Di Indonesia, orang sunat menjadi hal yang umum. Selain karena kewajiban agama, sunat dipercaya juga berdampak positif bagi kesehatan. Apa sebenarnya sunat itu? Proses sunat atau sering disebut juga khitanan merupakan proses memotong kulit penutup dari organ kelamin pria yakni penis. Bagian kulit yang dipotong adalah kulit yang menutupi ujung zakar atau kepala penis. Dengan menghilangkan kulit penutup penis maka organ kelamin pria dipercaya menjadi lebih bersih karena kulit penutup memang biasanya menjadi sumber kotoran.
Proses sunat biasanya dilakukan saat masih anak-anak sehingga sering dikenal istilah sunat anak. Sunat anak idealnya dilakukan pada saat usia 15 tahun. Pada usia sunat anak ini, pemulihan kondisi kesehatan akan lebih cepat dan rasa sakit akibat disunat juga lebih cepat hilang dibanding sunat pada usia dewasa. Proses sunat biasanya memakan waktu beberapa menit saja.
Ada beberapa proses sunat tergantung dari metode yang digunakan. Salah satunya adalah metode konvensial sekaligus metode yang paling umum. Pada metode ini, proses sunat diawali dengan melakukan pembiusan local di sekitar area yang akan disunat. Proses pemotongan dilakukan dengan memakai pisau bedah. Setelah terpotong, lalu dilakukan penjahitan luka dengan benang jahit yang bisa menyatu dengan jaringan tubuh. Dengan demikian, orang sunat tersebut tidak perlu melepaskan benang jahit.
Metode lonceng adalah proses sunat yang tidak menggunakan operasi. Pada proses sunat ini, bagian kulit yang akan dihilangkan diikat dengan benang operasi kemudian dibiarkan saja sampai ikatan menjadi lunak sehingga kulit terlepas. Kelebihannya memang lebih tidak terasa sakit namum membutuhkan waktu maksimal 2 minggu.
Proses sunat yang juga sering dilakukan adalah metode klamp. Proses sunat dilakukan dengan menjepit bagian kulit yang akan dipotong dengan suatu alat tertentu.

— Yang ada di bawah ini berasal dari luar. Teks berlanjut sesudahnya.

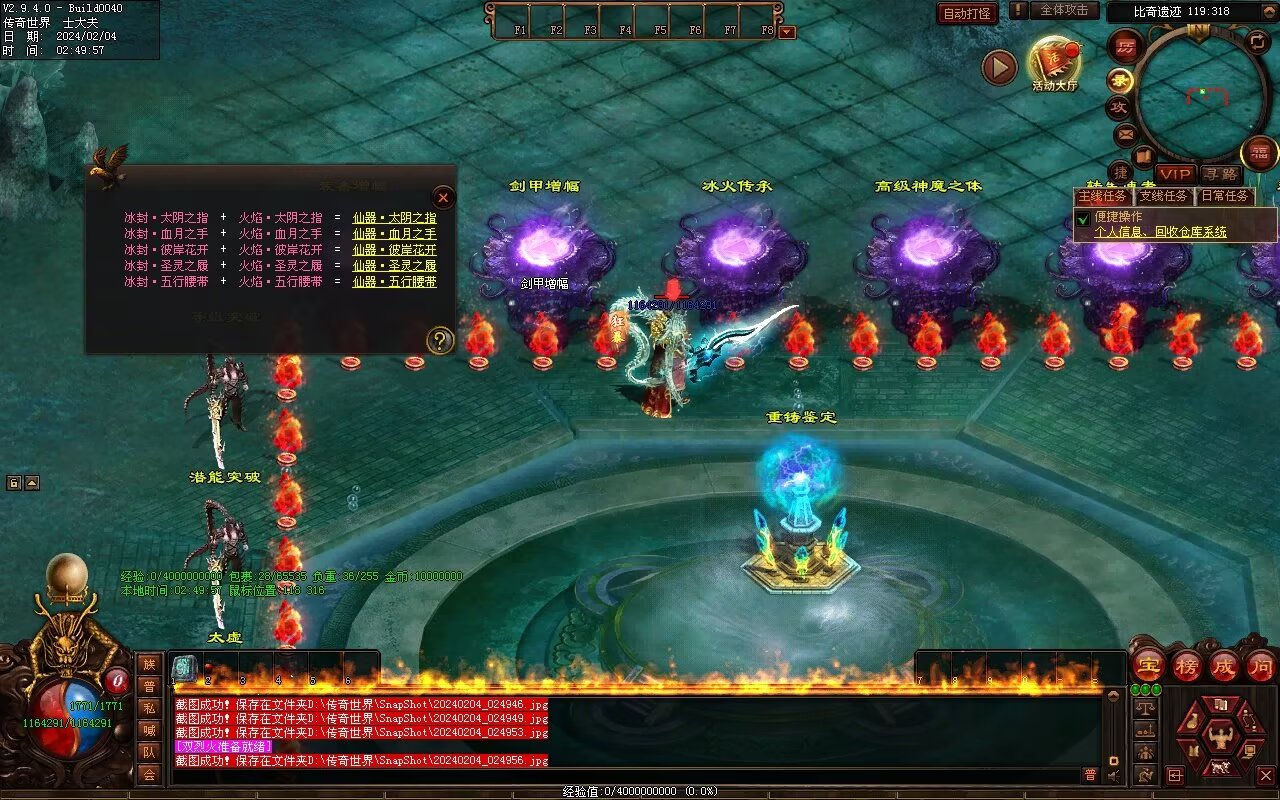Image resolution: width=1280 pixels, height=800 pixels.
Task: Switch to the 日常任务 tab
Action: pyautogui.click(x=1224, y=196)
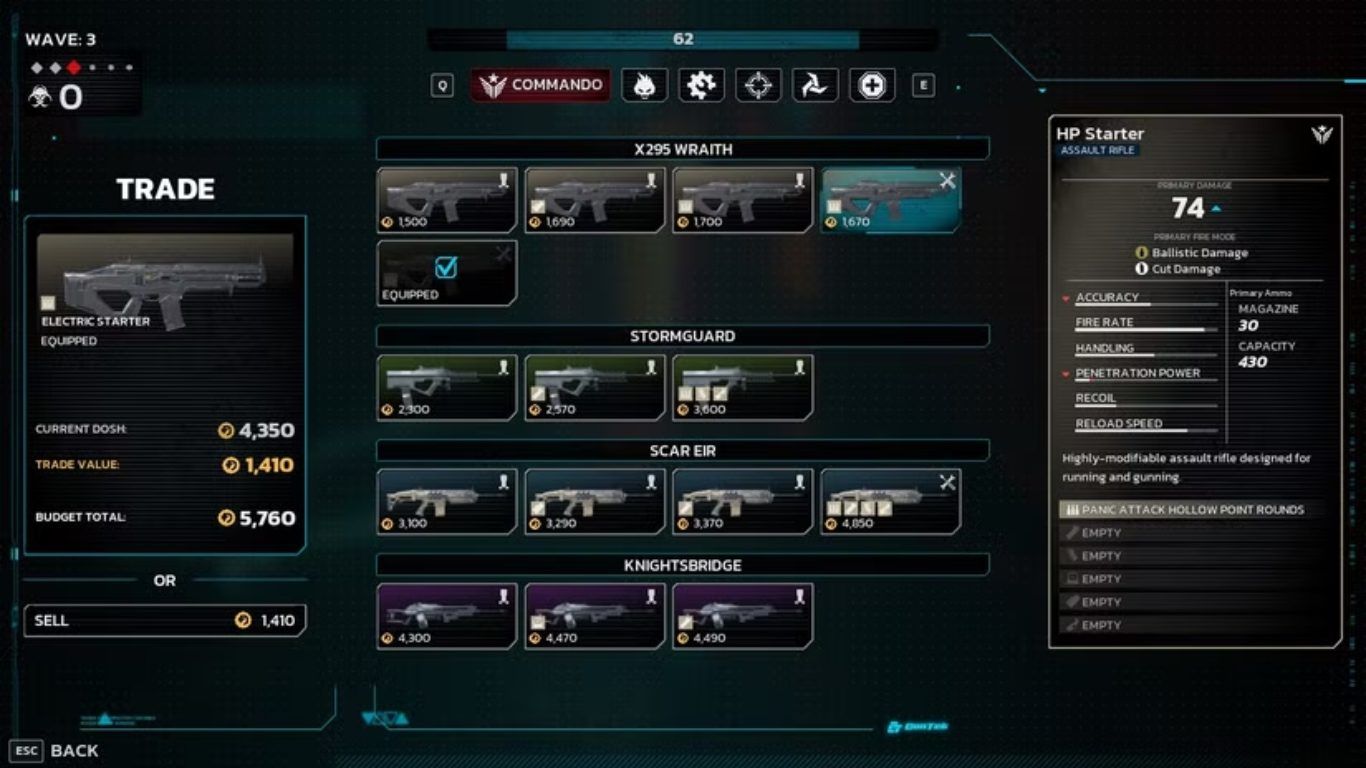The width and height of the screenshot is (1366, 768).
Task: Pick the Scar Eir costing 4,850
Action: (x=891, y=501)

Alat penjepit hanya sekali pakai sehingga lebih higienis. Setelah dijepit dalam waktu sebentar kemudian kulit penis dipotong.
Apapun metode yang digunakan dalam proses sunat, orang sunat akan mendapatkan manfaat dari proses sunat yang dialaminya. Selain organ kelamin menjadi bersih, secara seksual orang sunat dapat tercegah dari ejakulasi dini. Selain itu, dengan disunat akan meminimalkan penyebaran penyakit kelamin seperti HIV dan mencegah penyakit kanker serviks bagi perempuan yang berhubungan intim dengannya.